For some people seeking abortions this month, the infrastructure collapse may have meant inching uncomfortably close to the legal limit at which they could receive care in the state: Texas bans abortion after 22 weeks. While the vast majority of abortions occur in the first trimester, in more restrictive states like Texas—where patients must schedule at least two appointments in order to obtain an abortion and wait at least 24 hours between them—regulations can push patients further into their pregnancies

The outage may have disrupted the travel plans and childcare arrangements necessary for some people to obtain the procedure. In 2014, nearly one in five Texans lived more than 50 miles away from the nearest clinic, which could mean traveling more than 200 miles in total to obtain the procedure, given the state’s multiple-visit mandate. This is the sort of distance that might require meticulous planning for low-income patients. And it’s not unusual for patients to travel from out of state to get to a Texas clinic: Southwestern Women’s Surgery Center regularly sees patients from Arkansas. 
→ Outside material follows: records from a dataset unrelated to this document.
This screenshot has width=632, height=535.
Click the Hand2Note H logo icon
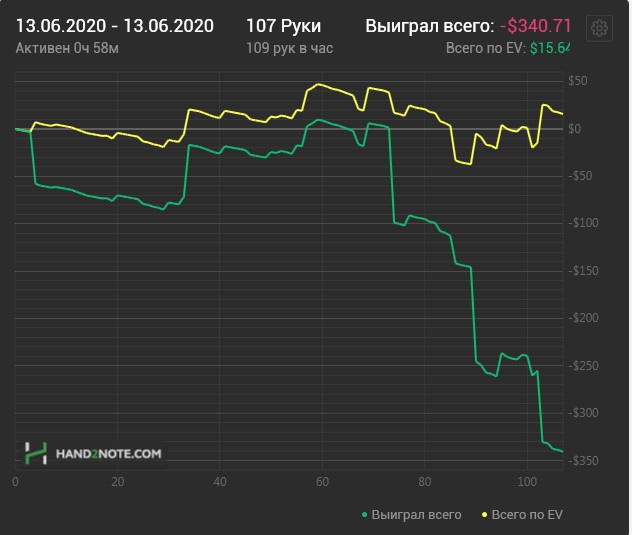coord(36,453)
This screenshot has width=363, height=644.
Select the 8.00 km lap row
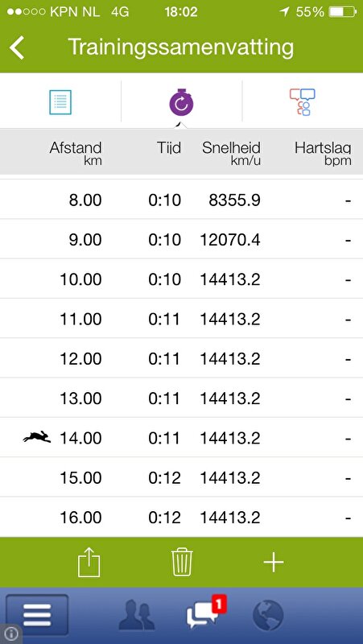pyautogui.click(x=182, y=200)
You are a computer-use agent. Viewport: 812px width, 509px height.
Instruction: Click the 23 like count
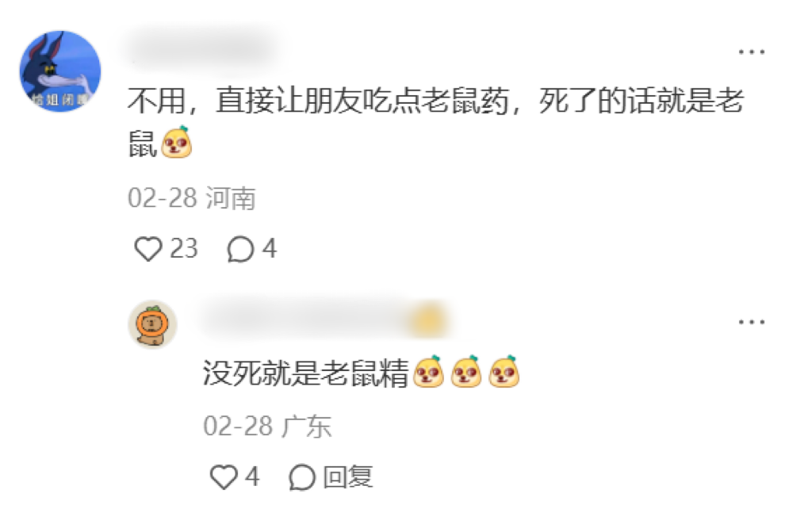coord(184,248)
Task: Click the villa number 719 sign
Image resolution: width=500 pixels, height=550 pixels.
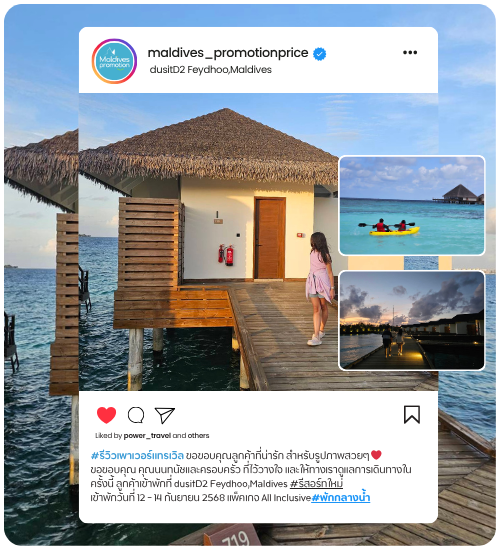Action: [232, 537]
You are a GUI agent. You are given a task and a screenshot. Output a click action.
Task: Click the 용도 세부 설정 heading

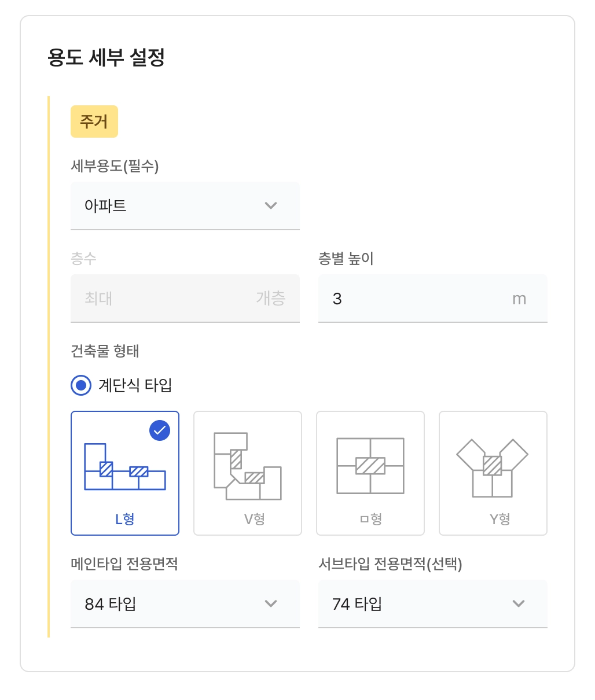(106, 58)
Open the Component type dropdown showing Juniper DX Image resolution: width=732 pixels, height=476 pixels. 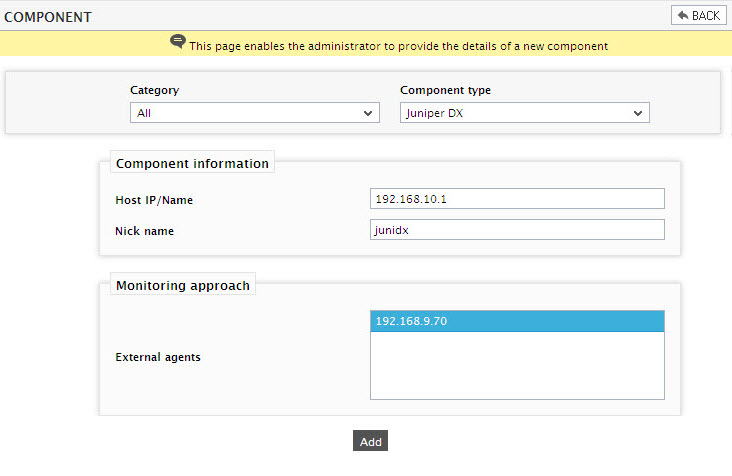point(524,113)
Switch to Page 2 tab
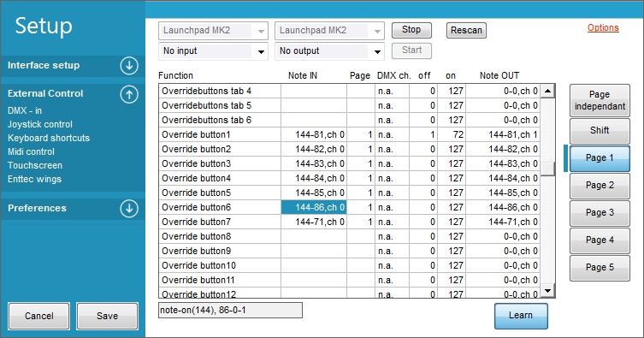644x338 pixels. point(600,185)
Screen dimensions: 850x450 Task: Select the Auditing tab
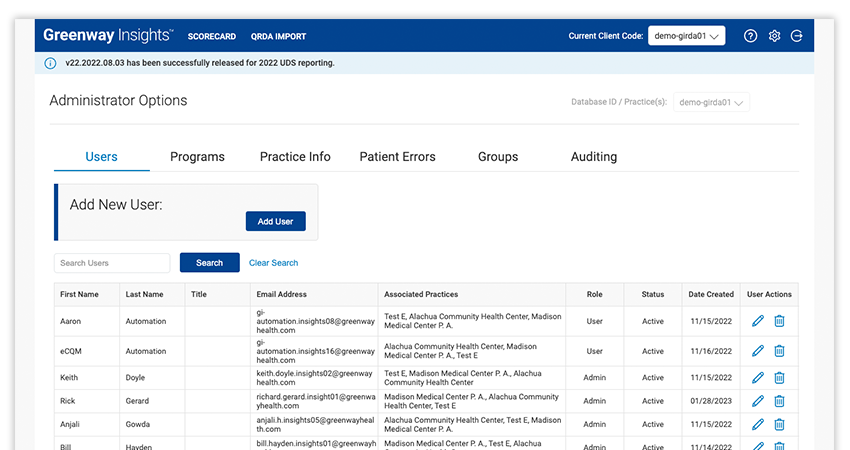594,157
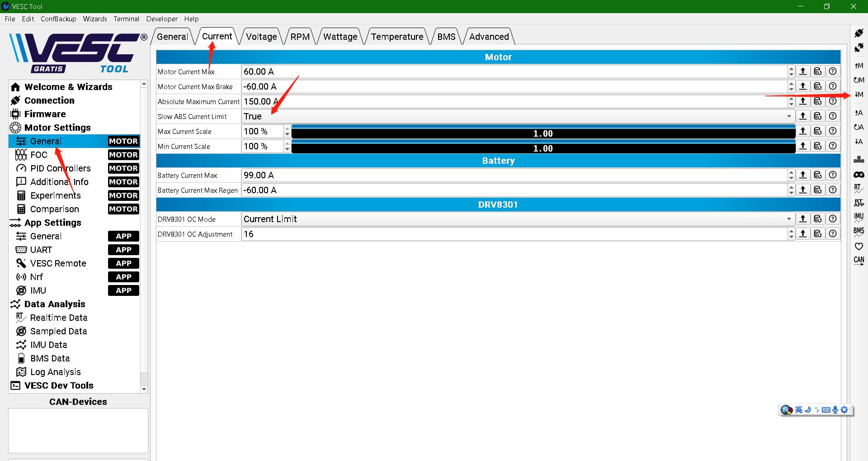Click the Min Current Scale bar
Screen dimensions: 868x461
coord(543,148)
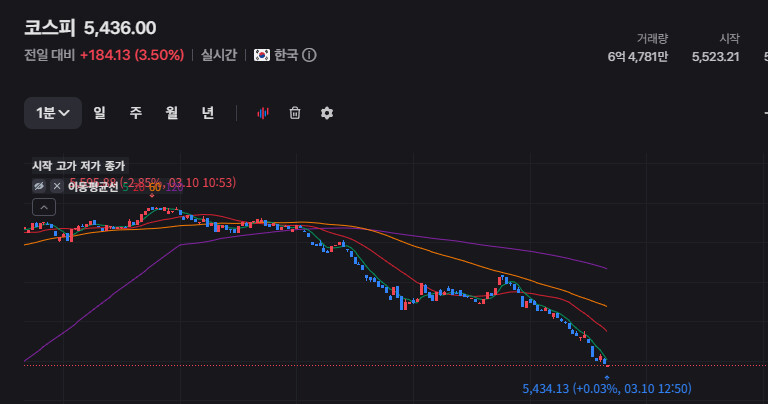The width and height of the screenshot is (768, 404).
Task: Remove the 이동평균선 indicator with X
Action: [57, 186]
“This kind of situation forces people to carry pregnancies against their will; for many people, abortion just becomes out of reach,” said Amy Hagstrom Miller, the founder and CEO of Whole Woman’s Health. “Our schedules are already limited because we need to maintain social distancing and take other precautions related to COVID, and then this happens on top of that.”

While clinics are back up and running, patients may encounter delays while clinics reschedule thousands of appointments. 
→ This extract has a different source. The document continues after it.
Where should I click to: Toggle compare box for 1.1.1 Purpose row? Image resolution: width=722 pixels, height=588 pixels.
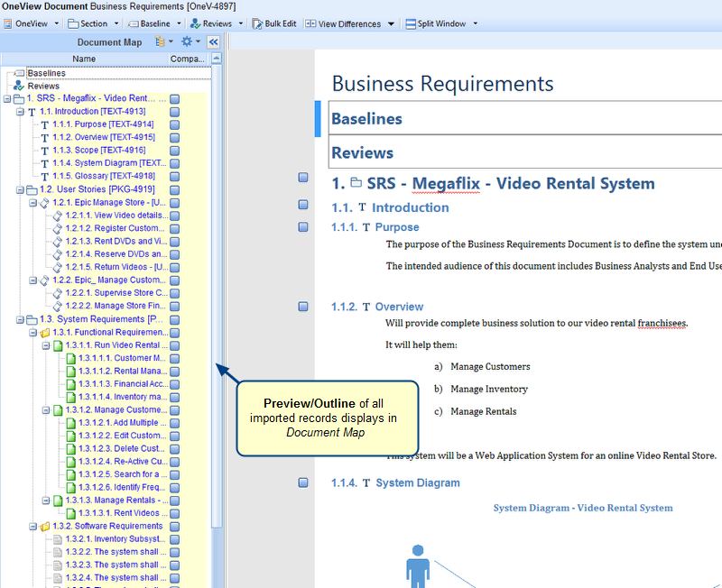pyautogui.click(x=175, y=124)
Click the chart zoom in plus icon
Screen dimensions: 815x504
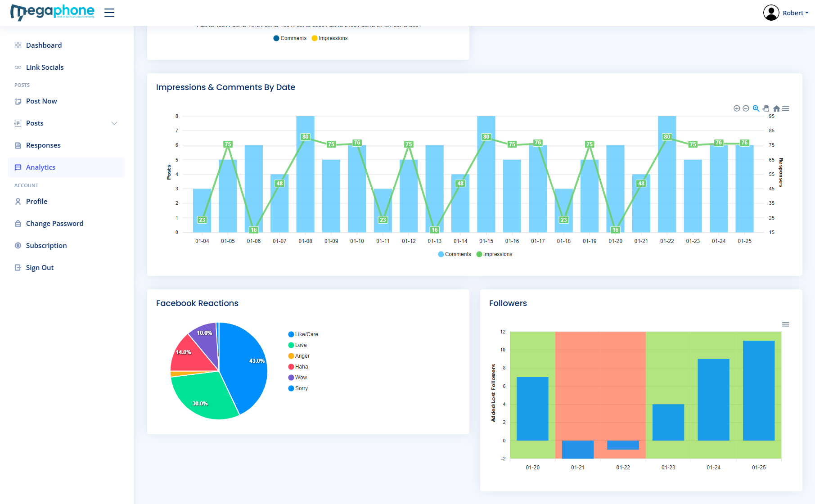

Shania Hornsby, a receptionist at Southwestern Women’s Surgery Center, said that although the clinic where she works was closed for only two days, she and the rest of the staff have had to work overtime every day this week in order to see the patients they had to reschedule. And, she estimated, the clinic had to cancel only 50 to 60 appointments. 
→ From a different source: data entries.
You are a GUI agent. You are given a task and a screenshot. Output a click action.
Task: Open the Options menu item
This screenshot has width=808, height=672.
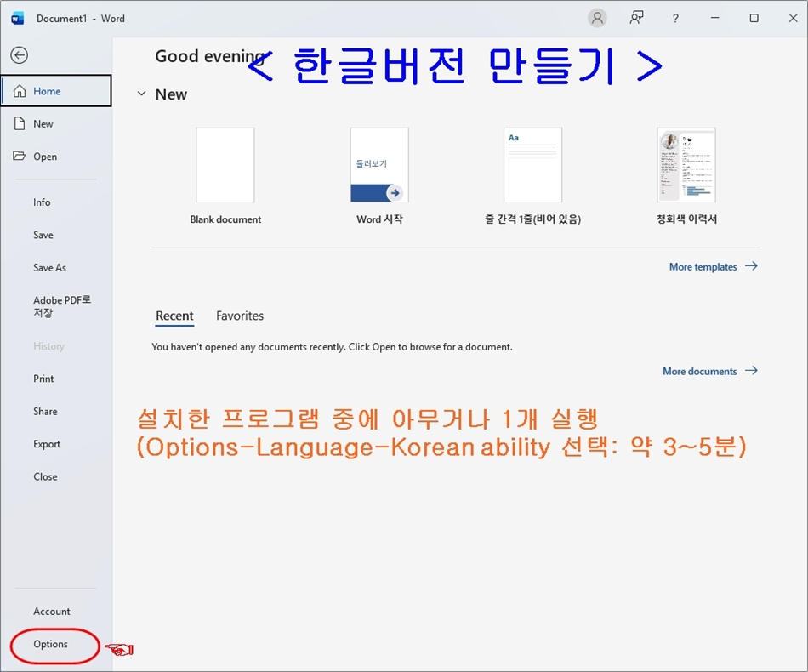coord(51,644)
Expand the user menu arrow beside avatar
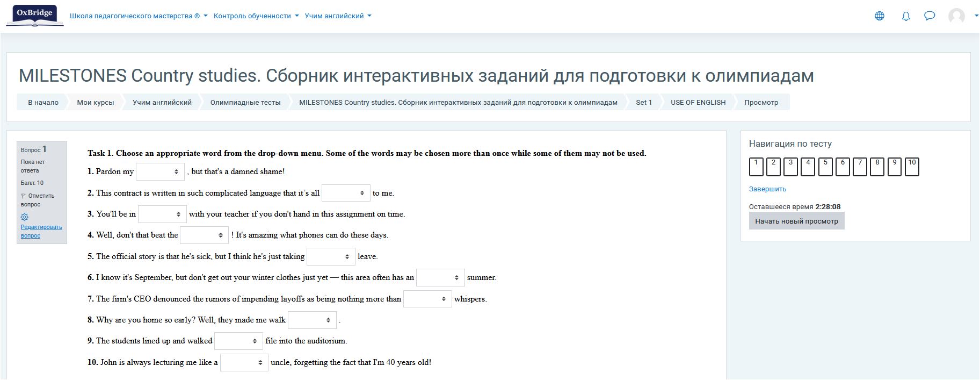Screen dimensions: 980x380 (x=976, y=16)
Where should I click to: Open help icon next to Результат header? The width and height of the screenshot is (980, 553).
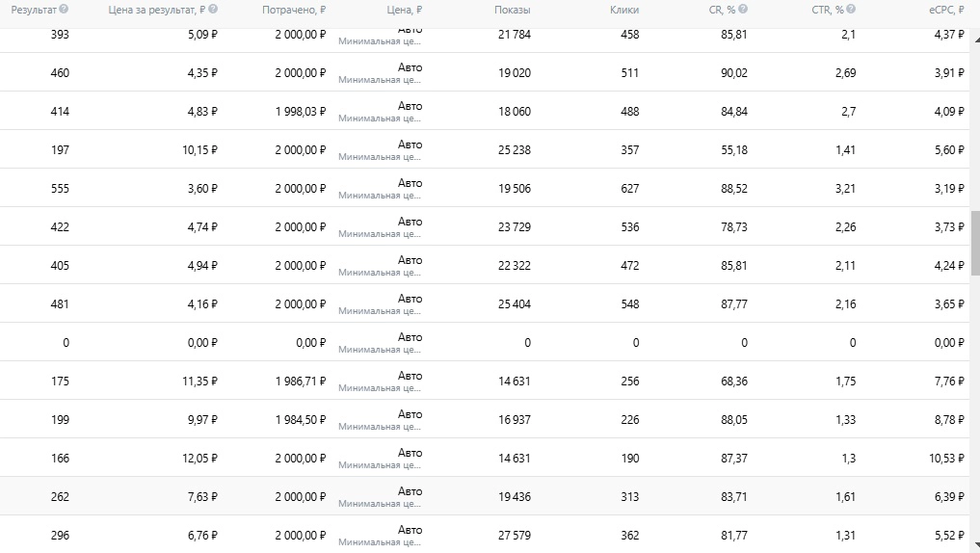click(64, 10)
“I wouldn’t say we’re backed up, but we’ve had to squeeze in more patients, which means longer hours for staff,” she said. “We usually close around 6 or 6:30, and now we’re going till 8 or 9 p.m. It’s been this whole week, and it’ll probably go into next week, too.”

When Fortune reached Hagstrom Miller Thursday afternoon, she said that Marva Sadler, director of medical services for Whole Woman’s Health, was driving abortion pills from their clinic in McAllen to their location in Fort Worth, a distance of some 500 miles, spanning nearly the entire state from the south to the north. Because UPS and FedEx shipments were delayed owing to the outages, Whole Woman’s Health Fort Worth was in danger of running out of abortion medication. On Sunday—usually a day off—when the Fort Worth location of Whole Woman’s Health reopened for the first time, staff saw more than 100 patients for abortion consultations alone. 

In some ways, almost no clinic staffers are better equipped to troubleshoot a crisis than those in Texas. In 2013, a hospital admitting privileges law shuttered more than half the clinics, and many remained closed, even after a landmark Supreme Court decision—with Whole Woman’s Health as its lead plaintiff—deemed the law unconstitutional. 

Hagstrom Miller was eventually able to reopen one of the two Whole Woman’s Health clinics she was forced to close, overcoming an enormous financial, logistical, and bureaucratic hurdle. 

“There are very few people who can pivot and figure out solutions under duress like a Texas abortion provider,” Hagstrom Miller said, referring to the recent outages, which she too attributed to government failure. “It’s such a stark contrast to our elected officials, who are like, ‘Whatever.’”

“We have grit, and we’re scrappy and made it through,” she continued. “But people should never be put in this kind of position.”